I have a (somewhat expensive to calculate) loss function `f(x)`

for which I can compute exact gradients using `Zygote.jl`

and wish to minimise it.

So far I have been using the LBFGS implementation in `NLopt.jl`

to do that, but there appear to be some problems with the loss functions causing NLopt to abort optimisation in some cases and return the return code `:FORCED_STOP`

(this happens in roughly one third of cases).
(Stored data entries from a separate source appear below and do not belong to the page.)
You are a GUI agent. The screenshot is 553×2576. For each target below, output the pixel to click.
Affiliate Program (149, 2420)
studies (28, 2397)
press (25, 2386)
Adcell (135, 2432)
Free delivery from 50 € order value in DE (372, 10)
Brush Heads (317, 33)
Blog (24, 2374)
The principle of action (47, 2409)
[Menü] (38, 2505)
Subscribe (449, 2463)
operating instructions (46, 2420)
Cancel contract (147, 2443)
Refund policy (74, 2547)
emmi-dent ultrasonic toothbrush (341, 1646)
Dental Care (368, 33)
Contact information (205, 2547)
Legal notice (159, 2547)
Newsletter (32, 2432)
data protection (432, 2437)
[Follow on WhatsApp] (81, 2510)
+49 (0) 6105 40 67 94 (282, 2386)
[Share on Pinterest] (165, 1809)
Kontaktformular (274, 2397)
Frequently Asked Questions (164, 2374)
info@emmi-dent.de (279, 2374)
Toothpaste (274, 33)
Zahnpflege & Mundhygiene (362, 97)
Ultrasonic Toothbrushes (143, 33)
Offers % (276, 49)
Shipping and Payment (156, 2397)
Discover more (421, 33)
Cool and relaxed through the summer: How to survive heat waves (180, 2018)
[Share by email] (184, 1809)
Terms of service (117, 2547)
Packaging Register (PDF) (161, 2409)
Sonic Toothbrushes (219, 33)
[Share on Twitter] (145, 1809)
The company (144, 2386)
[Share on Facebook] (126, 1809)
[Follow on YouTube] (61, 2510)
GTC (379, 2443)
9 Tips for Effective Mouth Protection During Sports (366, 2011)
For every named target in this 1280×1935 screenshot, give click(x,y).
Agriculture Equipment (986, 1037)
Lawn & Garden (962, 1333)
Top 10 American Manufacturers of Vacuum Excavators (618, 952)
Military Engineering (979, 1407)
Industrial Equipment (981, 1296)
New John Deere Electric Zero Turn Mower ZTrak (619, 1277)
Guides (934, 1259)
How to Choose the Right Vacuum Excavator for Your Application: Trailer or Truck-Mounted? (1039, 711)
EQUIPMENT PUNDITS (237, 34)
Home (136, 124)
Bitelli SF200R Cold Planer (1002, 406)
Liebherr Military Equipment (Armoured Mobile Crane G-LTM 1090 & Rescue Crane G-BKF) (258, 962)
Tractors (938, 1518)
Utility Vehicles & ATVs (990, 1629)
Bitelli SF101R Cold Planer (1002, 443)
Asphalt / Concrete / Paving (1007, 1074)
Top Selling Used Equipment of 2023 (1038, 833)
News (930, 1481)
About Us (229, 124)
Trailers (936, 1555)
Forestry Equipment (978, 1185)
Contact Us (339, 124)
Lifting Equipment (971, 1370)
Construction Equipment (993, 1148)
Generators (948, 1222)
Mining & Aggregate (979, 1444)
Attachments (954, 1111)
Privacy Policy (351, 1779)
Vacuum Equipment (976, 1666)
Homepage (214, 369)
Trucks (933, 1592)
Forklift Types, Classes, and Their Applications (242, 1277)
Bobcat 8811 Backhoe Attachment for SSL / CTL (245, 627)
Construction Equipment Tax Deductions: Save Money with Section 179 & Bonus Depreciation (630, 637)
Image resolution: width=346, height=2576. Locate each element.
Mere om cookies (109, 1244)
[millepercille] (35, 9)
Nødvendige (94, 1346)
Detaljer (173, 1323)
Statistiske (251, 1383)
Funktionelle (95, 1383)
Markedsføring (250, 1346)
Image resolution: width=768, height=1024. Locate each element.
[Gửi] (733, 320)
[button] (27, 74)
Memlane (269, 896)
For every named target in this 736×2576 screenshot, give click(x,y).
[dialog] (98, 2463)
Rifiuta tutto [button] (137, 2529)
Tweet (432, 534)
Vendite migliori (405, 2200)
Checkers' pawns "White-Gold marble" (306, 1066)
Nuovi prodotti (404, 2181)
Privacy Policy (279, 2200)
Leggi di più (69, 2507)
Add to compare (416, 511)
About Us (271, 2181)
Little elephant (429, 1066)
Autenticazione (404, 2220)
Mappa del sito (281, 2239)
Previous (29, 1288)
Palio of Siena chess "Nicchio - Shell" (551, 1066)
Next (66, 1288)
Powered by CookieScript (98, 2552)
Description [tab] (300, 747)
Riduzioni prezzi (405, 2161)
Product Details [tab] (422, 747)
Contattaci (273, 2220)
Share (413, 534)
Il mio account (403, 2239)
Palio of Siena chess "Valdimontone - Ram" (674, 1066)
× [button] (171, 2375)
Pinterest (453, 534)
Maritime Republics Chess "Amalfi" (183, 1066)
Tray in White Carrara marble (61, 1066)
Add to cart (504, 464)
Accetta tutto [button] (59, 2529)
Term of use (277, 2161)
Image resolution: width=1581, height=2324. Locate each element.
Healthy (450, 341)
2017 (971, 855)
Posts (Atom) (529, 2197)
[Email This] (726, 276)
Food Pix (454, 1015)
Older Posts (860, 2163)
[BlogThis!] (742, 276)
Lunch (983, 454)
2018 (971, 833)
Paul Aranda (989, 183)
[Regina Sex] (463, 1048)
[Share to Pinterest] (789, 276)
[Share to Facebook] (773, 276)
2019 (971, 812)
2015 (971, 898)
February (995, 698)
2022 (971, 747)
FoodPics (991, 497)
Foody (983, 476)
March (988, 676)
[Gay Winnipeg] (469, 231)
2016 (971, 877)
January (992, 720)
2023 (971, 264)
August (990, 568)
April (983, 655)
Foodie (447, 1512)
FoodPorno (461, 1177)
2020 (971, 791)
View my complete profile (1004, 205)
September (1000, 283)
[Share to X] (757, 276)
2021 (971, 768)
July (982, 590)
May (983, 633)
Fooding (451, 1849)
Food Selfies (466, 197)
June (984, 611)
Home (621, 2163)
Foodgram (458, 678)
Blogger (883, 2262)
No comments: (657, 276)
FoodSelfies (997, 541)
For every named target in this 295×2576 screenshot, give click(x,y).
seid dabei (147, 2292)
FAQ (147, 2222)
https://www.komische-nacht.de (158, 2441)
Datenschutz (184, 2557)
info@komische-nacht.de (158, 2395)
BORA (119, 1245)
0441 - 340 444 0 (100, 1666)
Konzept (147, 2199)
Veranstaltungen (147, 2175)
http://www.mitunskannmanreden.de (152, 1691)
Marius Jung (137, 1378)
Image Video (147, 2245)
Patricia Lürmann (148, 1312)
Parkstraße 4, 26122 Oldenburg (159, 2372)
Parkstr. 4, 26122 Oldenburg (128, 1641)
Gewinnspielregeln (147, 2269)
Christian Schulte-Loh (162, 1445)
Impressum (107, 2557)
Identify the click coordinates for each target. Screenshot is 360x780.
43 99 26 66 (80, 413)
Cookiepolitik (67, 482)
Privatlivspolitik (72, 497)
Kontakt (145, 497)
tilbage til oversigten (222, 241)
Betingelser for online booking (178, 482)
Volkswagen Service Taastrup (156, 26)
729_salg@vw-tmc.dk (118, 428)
Because `NLopt.jl`

calls some C code inside, it is very hard to debug to what exactly is going wrong, so I wanted to switch to a pure julia implementation of the LBFGS method in `Optim.jl`

. However, I found that this was about 3 times slower than the NLopt implementation:

```
opt = NLopt.Opt(:LD_LBFGS, nparams)
# loss_fun.for_nlopt(x, grad) writes the gradient at x to grad and returns f(x)
objective = loss_fun.for_nlopt
opt.min_objective = objective
opt.xtol_rel = 1e-8
opt.ftol_rel = 1e-8
opt.maxeval = 5000
@time ret_nlopt = NLopt.optimize(opt, x0)
@show opt.numevals
@show ret_nlopt[1];
@show ret_nlopt[3]
#= output
1.534183 seconds (2.96 M allocations: 975.899 MiB, 4.01% gc time)
opt.numevals = 493
ret_nlopt[1] = -16.68266898954586
ret_nlopt[3] = :FTOL_REACHED
=#
```

whereas in Optim.jl:

```
options = Optim.Options(x_reltol=1e-8, f_reltol=1e-8, iterations=5000)
method = Optim.LBFGS(linesearch=LineSearches.BackTracking())
# loss_fun.g!(grad, x) writes the gradient at x into grad
# loss_fun.fg!(grad, x) writes the gradient at x into grad and returns f(x)
once_diff = Optim.OnceDifferentiable(loss_fun, loss_fun.g!, loss_fun.fg!, x0)
@time ret_optim = Optim.optimize(od, x0, method, options)
@show ret_optim
#= output
3.373001 seconds (7.98 M allocations: 2.412 GiB, 3.59% gc time)
ret_optim = * Status: success
* Candidate solution
Final objective value: -1.677771e+01
* Found with
Algorithm: L-BFGS
* Convergence measures
|x - x'| = 3.12e-04 ≰ 0.0e+00
|x - x'|/|x'| = 7.54e-05 ≰ 1.0e-08
|f(x) - f(x')| = 1.55e-07 ≰ 0.0e+00
|f(x) - f(x')|/|f(x')| = 9.21e-09 ≤ 1.0e-08
|g(x)| = 3.24e-04 ≰ 1.0e-08
* Work counters
Seconds run: 3 (vs limit Inf)
Iterations: 967
f(x) calls: 998
∇f(x) calls: 968
=#
```

Is there a way to use exactly the same settings as in NLopt for Optim.jl for LBFGS?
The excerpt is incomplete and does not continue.